Collected data:
··········

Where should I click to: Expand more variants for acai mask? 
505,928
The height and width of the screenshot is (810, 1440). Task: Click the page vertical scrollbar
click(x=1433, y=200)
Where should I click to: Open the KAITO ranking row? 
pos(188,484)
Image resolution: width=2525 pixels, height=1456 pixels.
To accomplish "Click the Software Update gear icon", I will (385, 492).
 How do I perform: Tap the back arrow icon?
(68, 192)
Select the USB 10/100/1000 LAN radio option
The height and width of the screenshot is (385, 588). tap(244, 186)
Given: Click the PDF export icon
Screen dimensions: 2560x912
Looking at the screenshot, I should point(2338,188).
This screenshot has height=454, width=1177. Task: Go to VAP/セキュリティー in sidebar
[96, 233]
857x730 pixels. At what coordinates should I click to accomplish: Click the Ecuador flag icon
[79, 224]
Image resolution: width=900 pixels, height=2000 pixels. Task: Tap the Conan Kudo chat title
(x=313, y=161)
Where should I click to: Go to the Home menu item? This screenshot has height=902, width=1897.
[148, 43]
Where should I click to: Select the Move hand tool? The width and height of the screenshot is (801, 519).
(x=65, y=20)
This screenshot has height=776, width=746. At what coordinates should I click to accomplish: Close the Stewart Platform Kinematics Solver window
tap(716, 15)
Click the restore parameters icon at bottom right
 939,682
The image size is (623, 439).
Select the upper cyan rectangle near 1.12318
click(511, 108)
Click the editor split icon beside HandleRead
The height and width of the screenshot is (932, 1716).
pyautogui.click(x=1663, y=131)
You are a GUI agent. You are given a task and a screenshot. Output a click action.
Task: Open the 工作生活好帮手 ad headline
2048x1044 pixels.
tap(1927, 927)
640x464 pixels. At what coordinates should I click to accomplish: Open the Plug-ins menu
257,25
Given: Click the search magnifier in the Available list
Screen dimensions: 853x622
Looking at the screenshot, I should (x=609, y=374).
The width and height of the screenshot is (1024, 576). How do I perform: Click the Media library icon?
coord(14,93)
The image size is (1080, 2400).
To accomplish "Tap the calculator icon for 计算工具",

··········

Required action - When a line of the records includes "size", that line belongs in the answer.

Output for this task -
The image size is (623, 439).
The image size is (1080, 2400).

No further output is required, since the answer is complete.